Quando si parla di benessere intimo femminile, sono tante le parole che non diciamo mai. Ed è proprio tra i non detti più significativi che si nasconde un tema silenzioso, che però ha un impatto molto forte sulla nostra vita intima (e non solo): la lubrificazione.
Nell’immaginario comune viene associata esclusivamente all’eccitazione o alla sessualità. In realtà, il corpo racconta una storia molto più complessa. La lubrificazione non è soltanto una risposta legata all’intimità, ma parte di un equilibrio fisiologico che accompagna la quotidianità, anche lontano da qualsiasi contesto sessuale.
Il corpo, infatti, produce naturalmente secrezioni vaginali fisiologiche, come il muco cervicale e la trasudazione vaginale, che non dipendono esclusivamente dall’eccitazione, ma fanno parte del naturale funzionamento e benessere della zona intima.
La secchezza intima, in breve
Quando si pensa alla lubrificazione poi, la si associa automaticamente alla sua assenza, quindi alla secchezza, spesso considerata un tema distante, legato ad alcune fasi della vita come la menopausa.
In realtà, molte donne sperimentano variazioni nella lubrificazione a qualsiasi età, in modo più o meno evidente: durante periodi di forte stress, dopo una gravidanza, quando il corpo cambia e diventa più difficile abitarlo.
Non sempre si tratta di una condizione persistente o di un problema medico: a volte è una sensazione leggera, difficile da definire, che si manifesta durante la giornata come un piccolo attrito, una percezione di pelle meno elastica o semplicemente una mancanza di comfort diversa dal solito.
Queste variazioni fanno parte del modo in cui il corpo reagisce agli stimoli interni ed esterni. La zona vulvare, infatti, è particolarmente delicata e reattiva, e la sua pelle sottile è più simile a quella del viso che a quella del resto del corpo.
Proprio per questo, risponde rapidamente a ciò che la circonda: abitudini quotidiane, prodotti utilizzati, cambiamenti ormonali (il calo di estrogeni in menopausa può provocare secchezza), ma anche fattori meno evidenti come lo stress o il tipo di abbigliamento.
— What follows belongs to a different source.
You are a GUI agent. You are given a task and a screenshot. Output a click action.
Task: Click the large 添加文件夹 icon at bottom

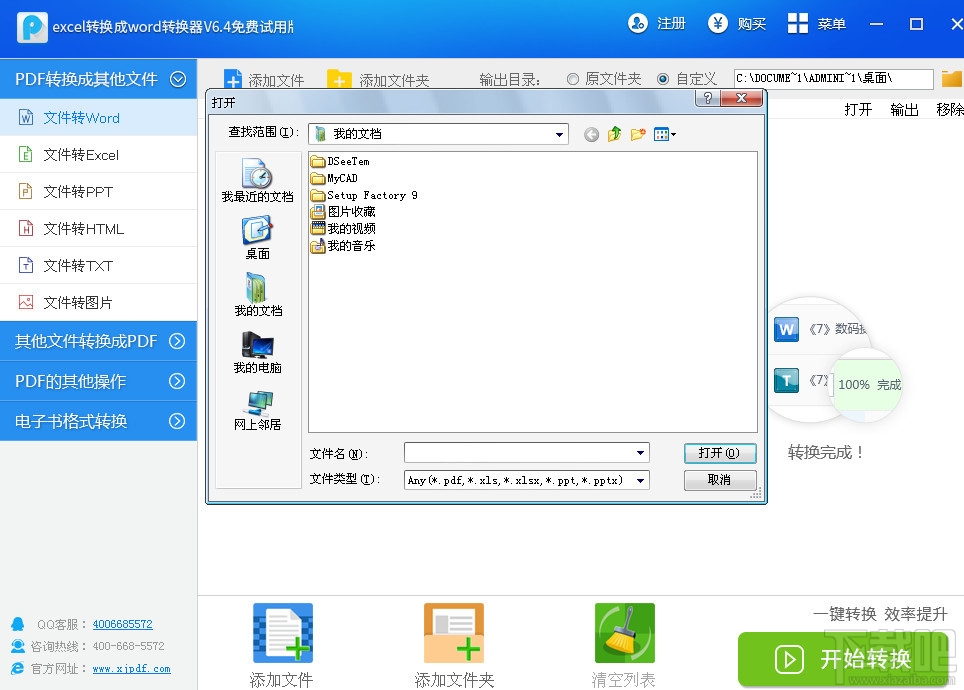(454, 632)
Una giornata passata con indosso jeans aderenti, un allenamento con tessuti tecnici dove il sudore rimane intrappolato, il contatto con cloro o acqua salata, un detersivo per la biancheria troppo aggressivo, oppure l’uso di detergenti non adatti possono influire sulla sensazione di comfort della zona vulvare, che può essere percepita come maggiore o minore secchezza.
Lubrificazione VS Idratazione intima
Per capire davvero cosa succede, però, è importante fare una distinzione che ancora oggi viene spesso trascurata: lubrificazione e idratazione intima non sono la stessa cosa, anche se tendiamo a sovrapporle.
La lubrificazione è una risposta momentanea del corpo, legata all’eccitazione o a specifici contesti fisiologici. L’idratazione, invece, riguarda lo stato della pelle nel quotidiano: la sua capacità di mantenersi elastica, protetta, morbida e confortevole nel tempo.Quando questa base viene meno, è naturale che anche la percezione della lubrificazione cambi, risultando meno immediata o meno presente.
Un po’ come accade per la pelle del viso, che idratiamo quotidianamente senza aspettare che diventi estremamente secca e disidratata, anche la zona intima può beneficiare di un’attenzione costante, pensata per sostenerne l’equilibrio giorno dopo giorno.
Prendersi cura della zona V significa imparare a riconoscere i segnali del proprio corpo, anche quelli più discreti, e rispondere con gesti semplici che possono fare la differenza nel modo in cui ci sentiamo durante la giornata.
È un cambio di prospettiva sottile ma importante, che modifica il modo in cui guardiamo il nostro corpo e il nostro benessere intimo. E che, indirettamente, può influire anche sul modo in cui si attivano meccanismi fisiologici naturali come la lubrificazione.
Il ruolo del linguaggio nel benessere intimo
Anche il modo in cui parliamo di questi temi ha un ruolo fondamentale.
Spesso manca ancora un linguaggio naturale e condiviso per raccontare il benessere intimo senza imbarazzo o semplificazioni. E così, molte sensazioni restano senza nome, anche quando sono comuni.
Imparare a riconoscerle, distinguerle e comprenderle è già un primo passo verso una maggiore consapevolezza del proprio corpo e della propria intimità.
La lubrificazione, insomma, non è solo una funzione legata a momenti specifici, ma il risultato di un equilibrio più ampio che coinvolge il corpo nella sua quotidianità, e il modo in cui ne parliamo. E iniziare a guardarla in modo olistico significa anche uscire da una visione limitata, per avvicinarsi a un’idea di benessere intimo più completa, informata e libera da tabù.